Pero su historia no era la del patito feo convertido en cisne. Grace Kelly había nacido guapa y rica en Filadelfia en 1928, hija de un constructor multimillonario y ganador de varias medallas olímpicas en remo que le llevó a las mejores escuelas del país.
Tras estudiar Arte Dramático en Nueva York, su pose aristocrática y su belleza pluscuamperfecta no tardaron en llamar la atención de Hollywood, donde le reservaron papeles de rubia cándida en «Solo ante el peligro», junto a Gary Cooper, y «Mogambo», en la que la futura princesa compartió cartel con el «rey de Hollywood», Clark Gable.

Un hombre experto en hacer explotar el volcán que se esconde detrás de lo gélido, Alfred Hitchcock, encontró en ella a la mejor de sus musas, la que detonó su imaginación más calenturienta y le inspiró algunos de sus mejores diálogos.

Todo empezó con «Crimen perfecto», con la que el mago del suspense experimentó con las tres dimensiones ahora tan en boga. La escena en la que Kelly comete un asesinato en defensa propia con unas tijeras de oficina quedó en la retina de varias generaciones de espectadores.

Luego llegaría «La ventana indiscreta», sublimación del espíritu «voyeurista» de Hitchcock, quien aprovechaba la intriga para ironizar sobre las relaciones de pareja entre la bellísima mujer que era Grace Kelly y un James Stewart impedido en su silla de ruedas.

Pero quizá la película en la que más deslumbró Kelly fue, en cambio, la que está considerada un clásico menor en la filmografía del orondo cineasta: «Atrapa a un ladrón», trama de suspense que, en cambio, brillaba como alta comedia casi de vodevil.

Con un exquisito vestuario de Edith Head y un juego erótico de alto voltaje con Cary Grant aplacado por los corsés de la época (era 1955), la pícara aristócrata a la que daba vida Kelly nadaba en el Mediterráneo, asistía a bailes de máscaras de la aristocracia francesa y conducía de manera temeraria por las carreteras de la Costa Azul.

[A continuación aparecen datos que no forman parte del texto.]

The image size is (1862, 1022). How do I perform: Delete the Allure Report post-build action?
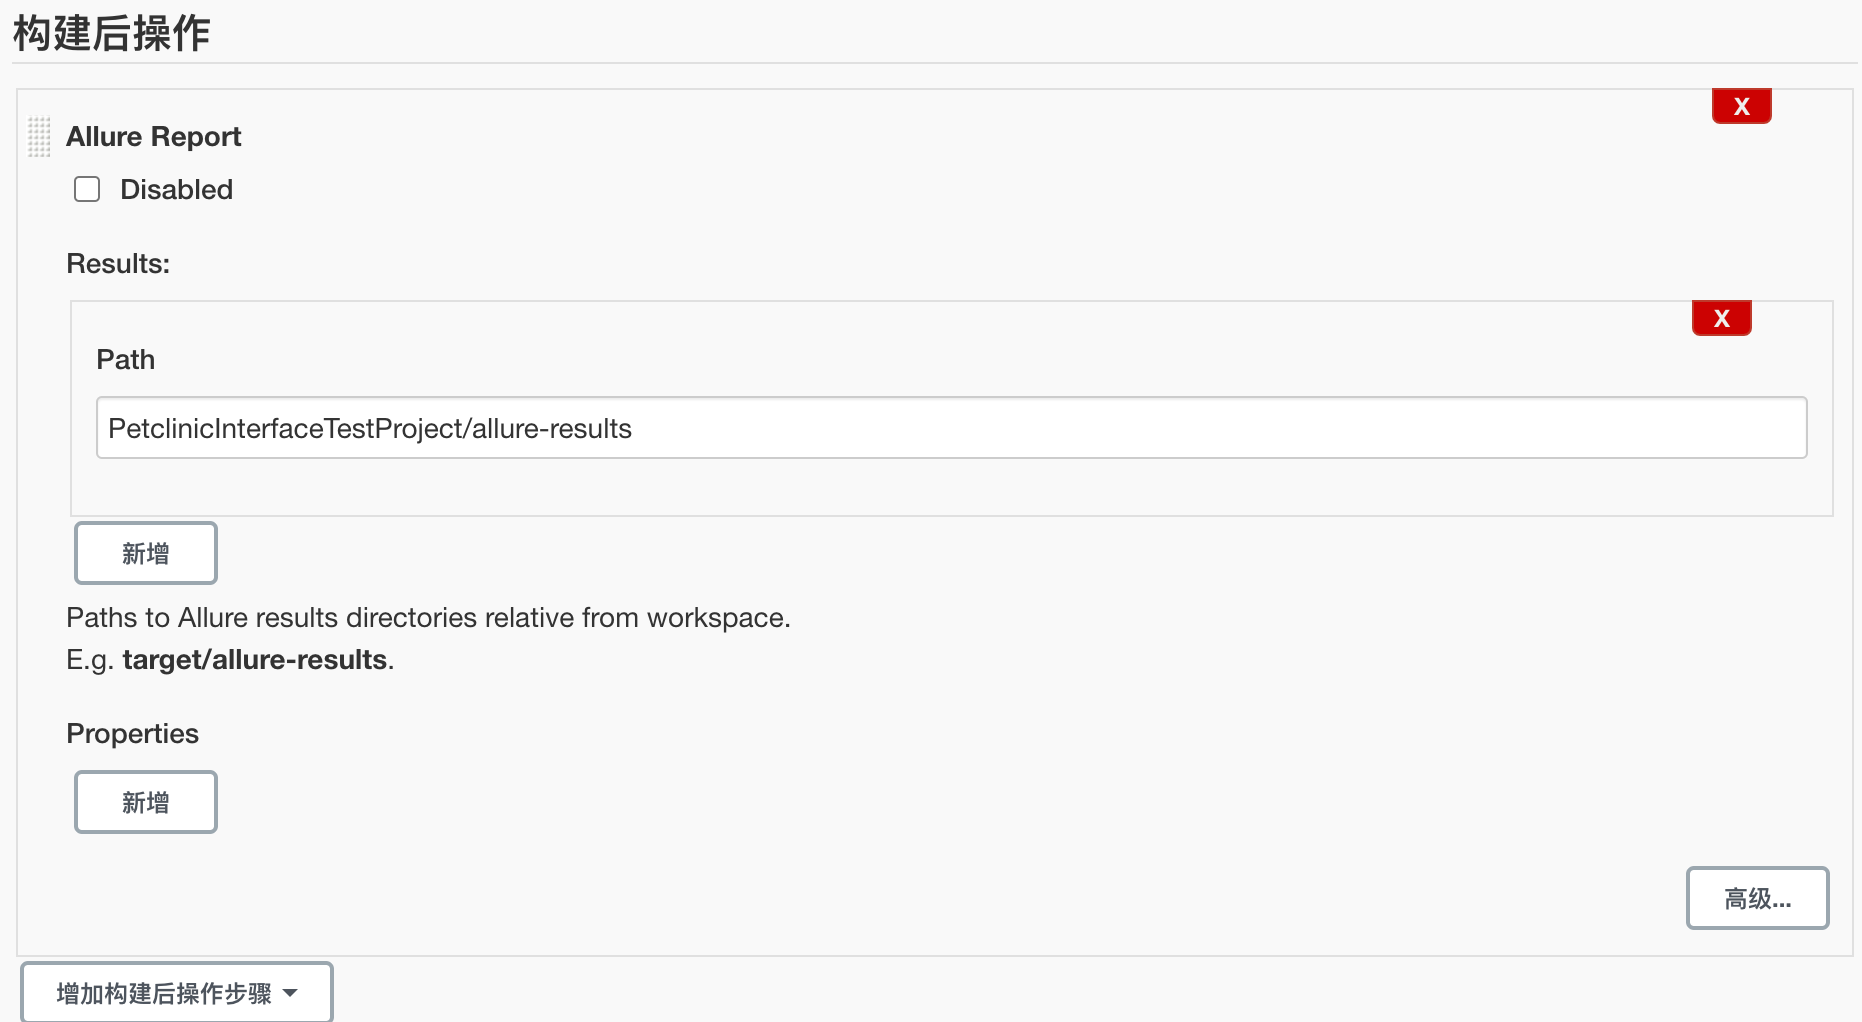1741,106

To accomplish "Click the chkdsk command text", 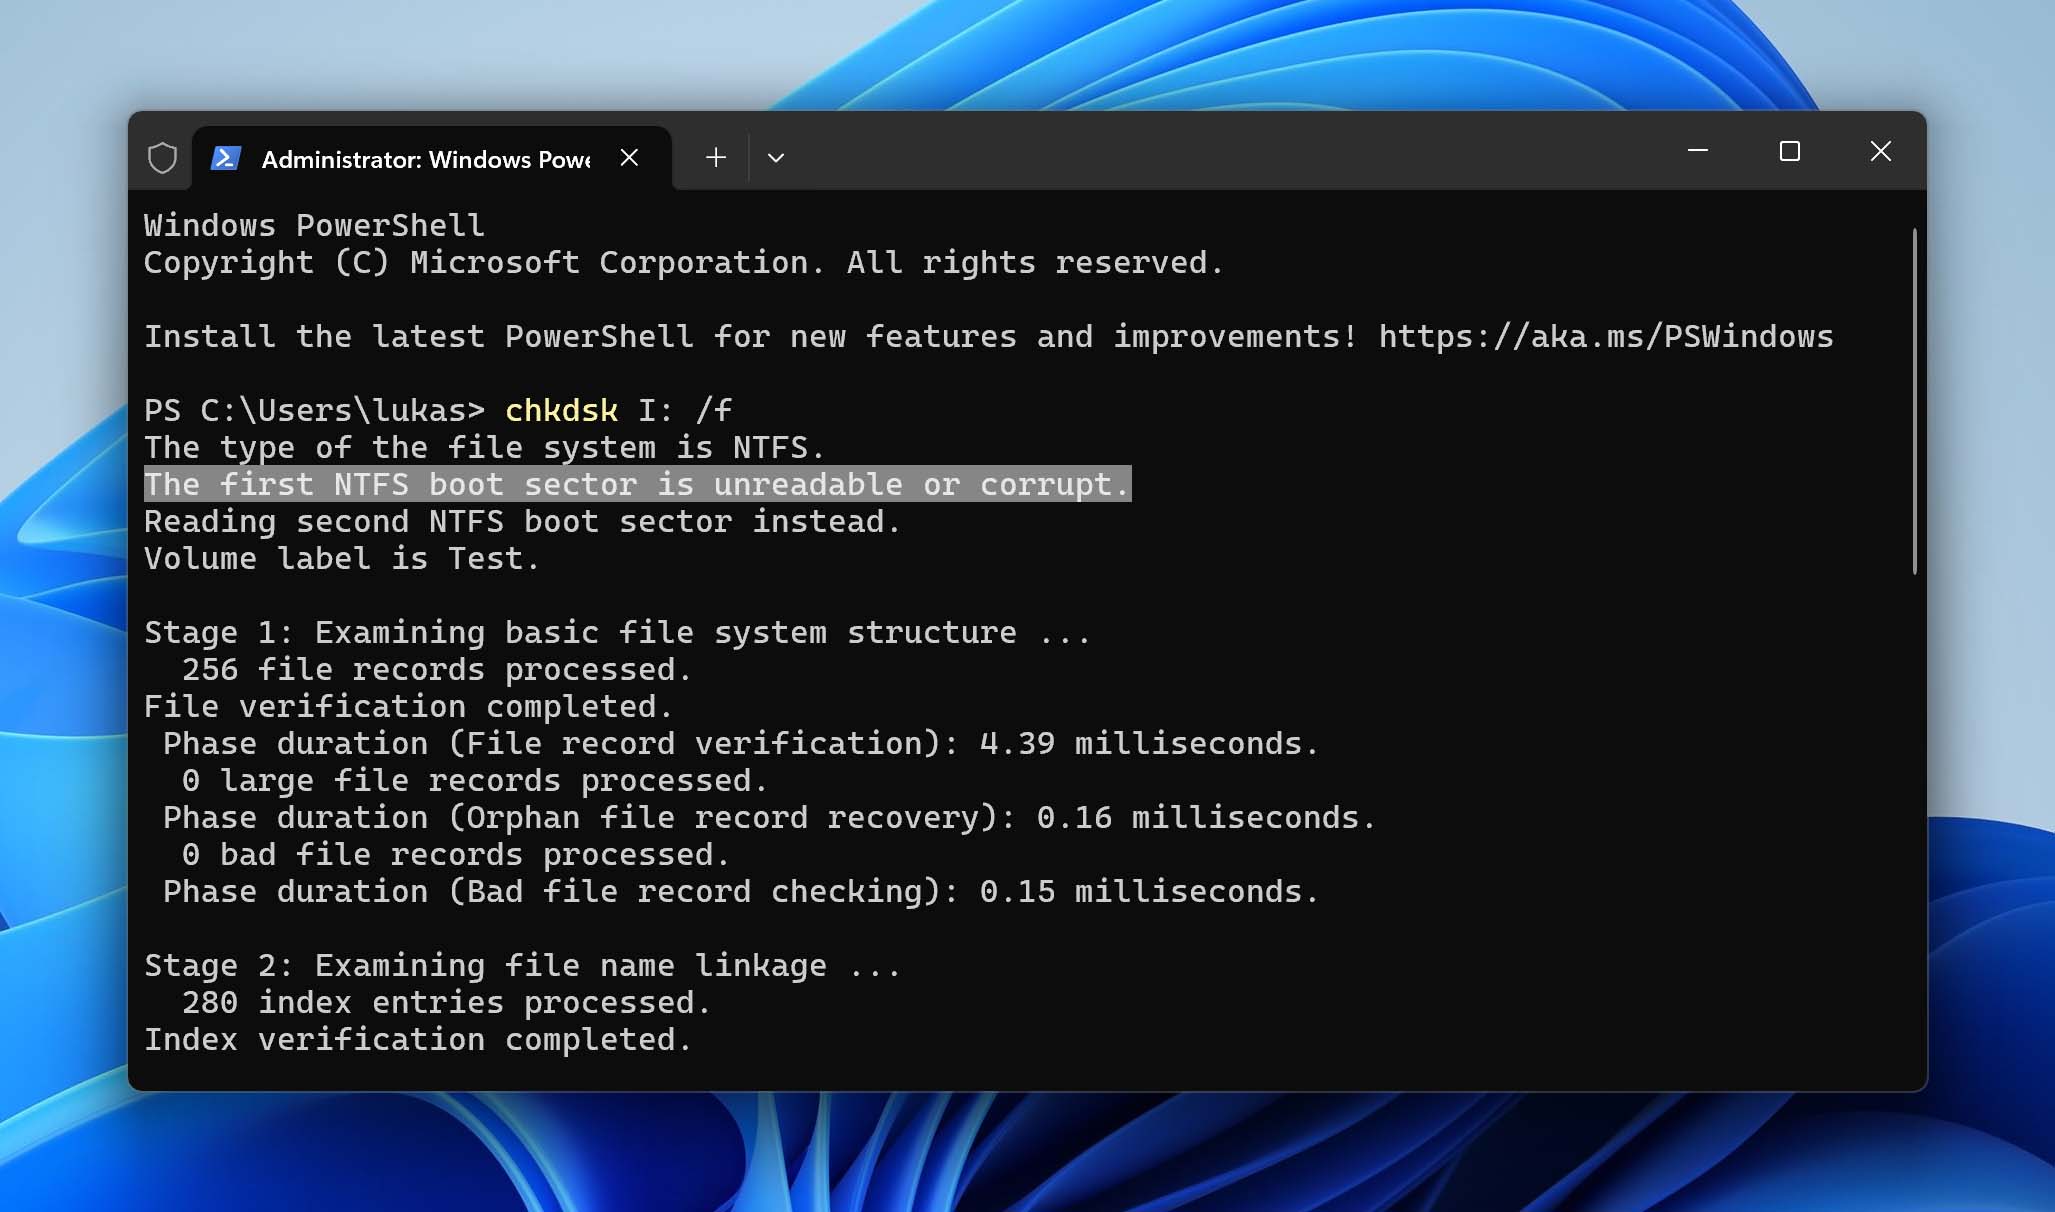I will 560,410.
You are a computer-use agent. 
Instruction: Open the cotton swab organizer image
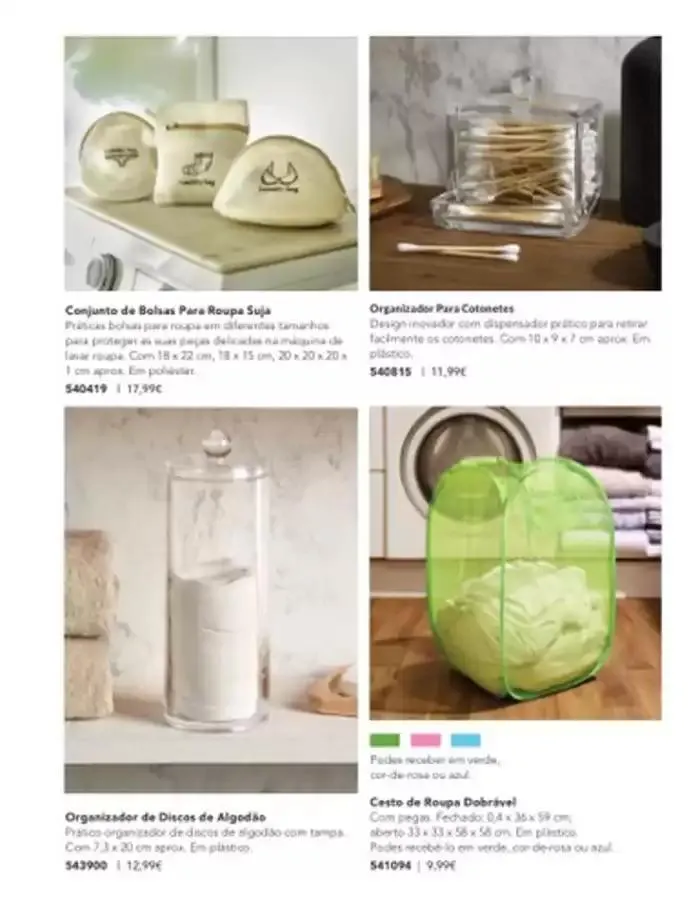[x=515, y=163]
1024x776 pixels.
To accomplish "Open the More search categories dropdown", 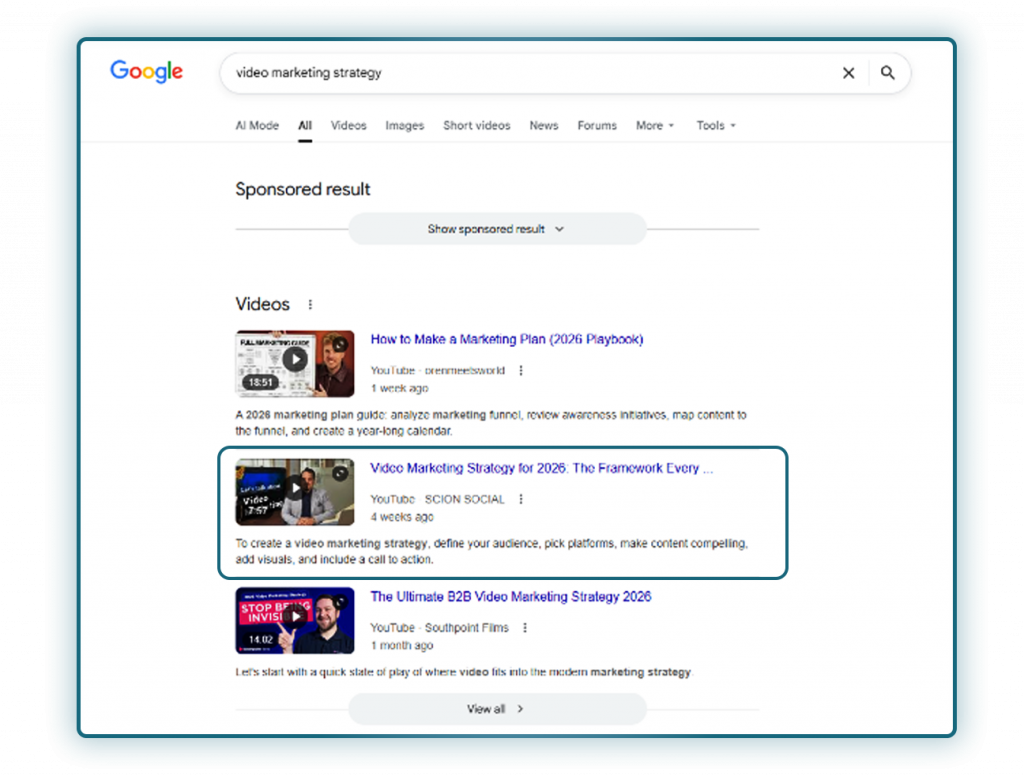I will [x=654, y=125].
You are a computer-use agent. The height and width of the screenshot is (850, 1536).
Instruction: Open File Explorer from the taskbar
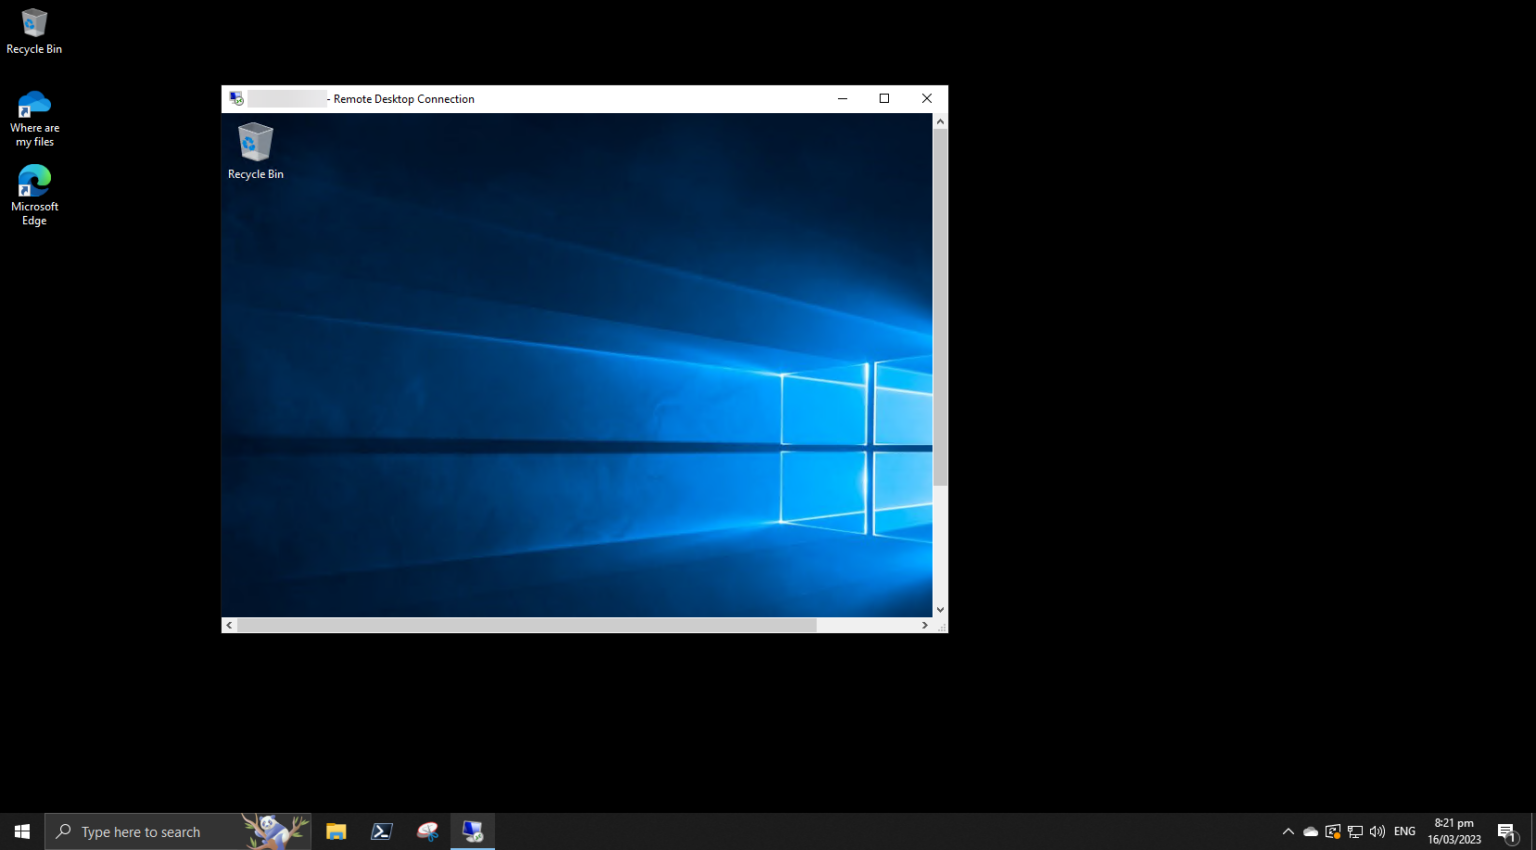pyautogui.click(x=336, y=831)
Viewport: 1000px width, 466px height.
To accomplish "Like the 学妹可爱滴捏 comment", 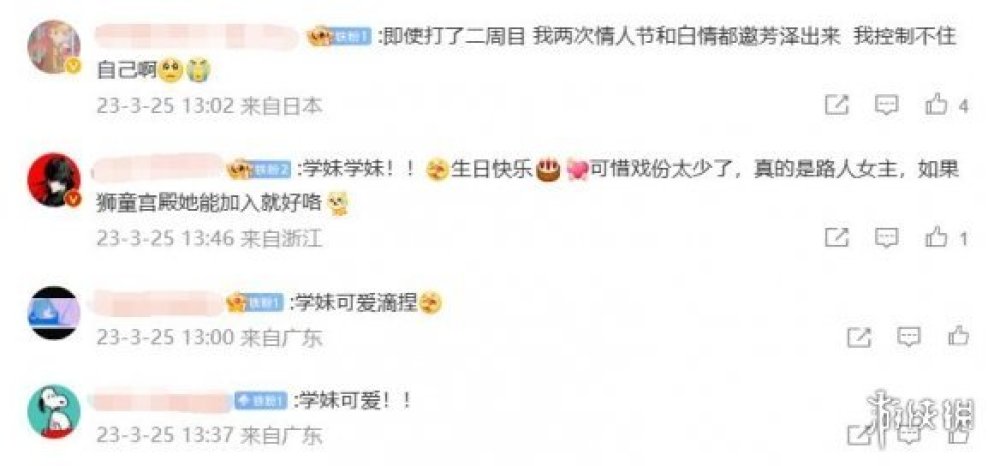I will 959,337.
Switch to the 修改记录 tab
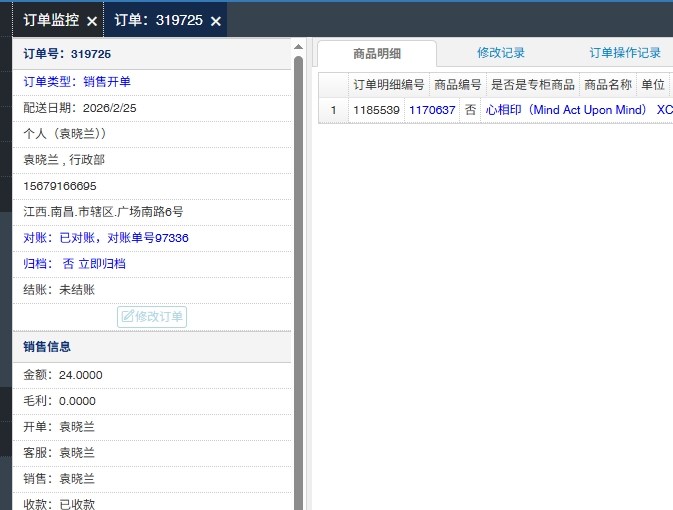This screenshot has height=510, width=673. 501,54
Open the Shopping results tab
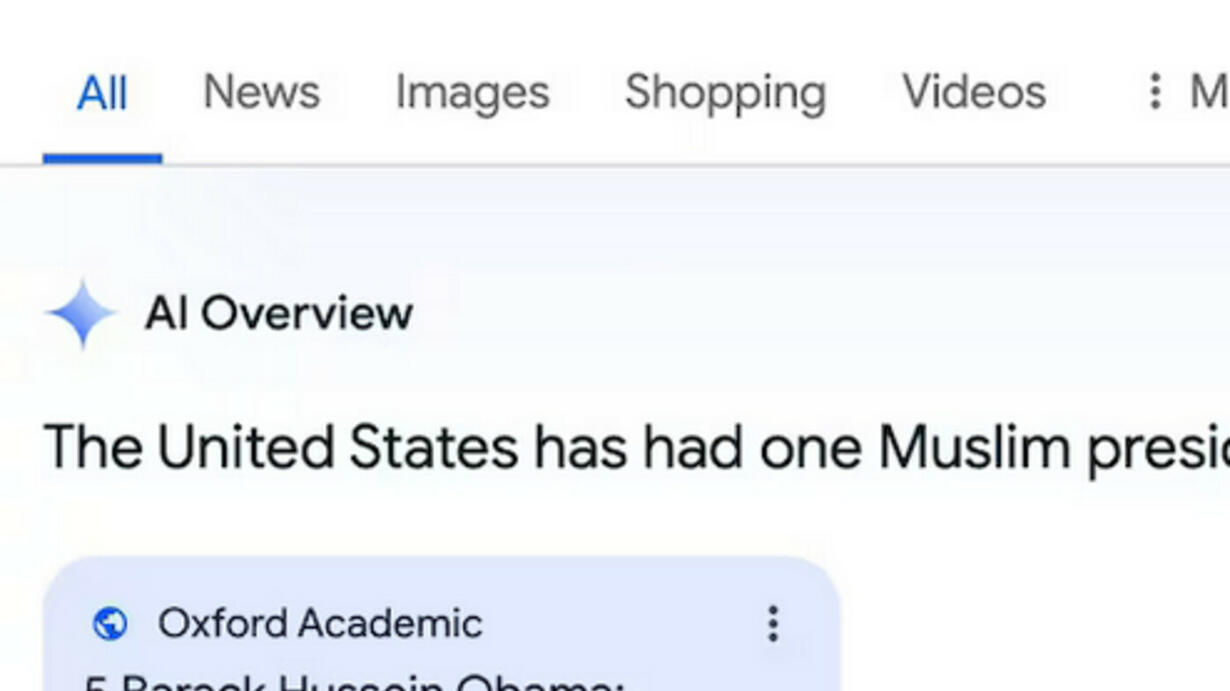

«¿De quién son esos jardines?», le preguntó Grace Kelly al guionista de la película, John Michael Hayes, en uno de los descansos de las escenas en exteriores. «Del príncipe Grimaldi», le respondió él. Doce meses después, cuando presentó en Cannes «La angustia de vivir», lo conoció en persona.

Rainiero de Mónaco tenía entonces 33 años y ella 28 cuando el 19 de abril de 1956 protagonizaban la que fue considerada la boda del siglo en la catedral de San Nicolás, a la que acudieron David Niven, Gloria Swanson, Ava Gardner y Conrad Hilton, entre otros.
Hollywood le dio como dote un Óscar por aquella película que les había unido, dejando a la favorita, Judy Garland, con las ganas. Mónaco le dio su corona.

Pero, ¿qué benefició más a quién? El sueño de ser princesa por parte de Grace Kelly combinó a la perfección con la necesidad de Montecarlo por revitalizar su calidad de capital de la jet set.

Mientras la rebautizada Gracia daba a Rainiero la descendencia necesaria para mantener la independencia del principado -con sus vástagos Alberto, Carolina y Estefanía-, también atraía los negocios, llenaba sus casinos y hacía a sus playas cotizar al alza.
Grace Kelly creó el baile anual de la Cruz Roja, cita ineludible para las clases altas europeas que se sumó al tradicional Baile de la Rosa, que había sido creado en 1954 pero también recibió una inyección de glamour desde que ella formaba parte de la familia Grimaldi.

Pero cuando intentó volver al cine con Hitchcock en «Marnie, la ladrona», recibió la negativa de palacio por una cuestión de imagen, pues no les pareció lo más adecuado ver a su princesa interpretando a una cleptómana.

Su glamour quedaba reducido a las revistas de estilo y moda, como musa de firmas como Givenchy -que diseñó su vestuario para su encuentro con la familia Kennedy en 1961- o como portadora del «Kelly», bolso de Hermès que tomó su nombre. Y su vida, circunscrita a un papel vitalicio, el de gran anfitriona y perfecta consorte, de madre elegante e impecable bañista de la costa monegasca.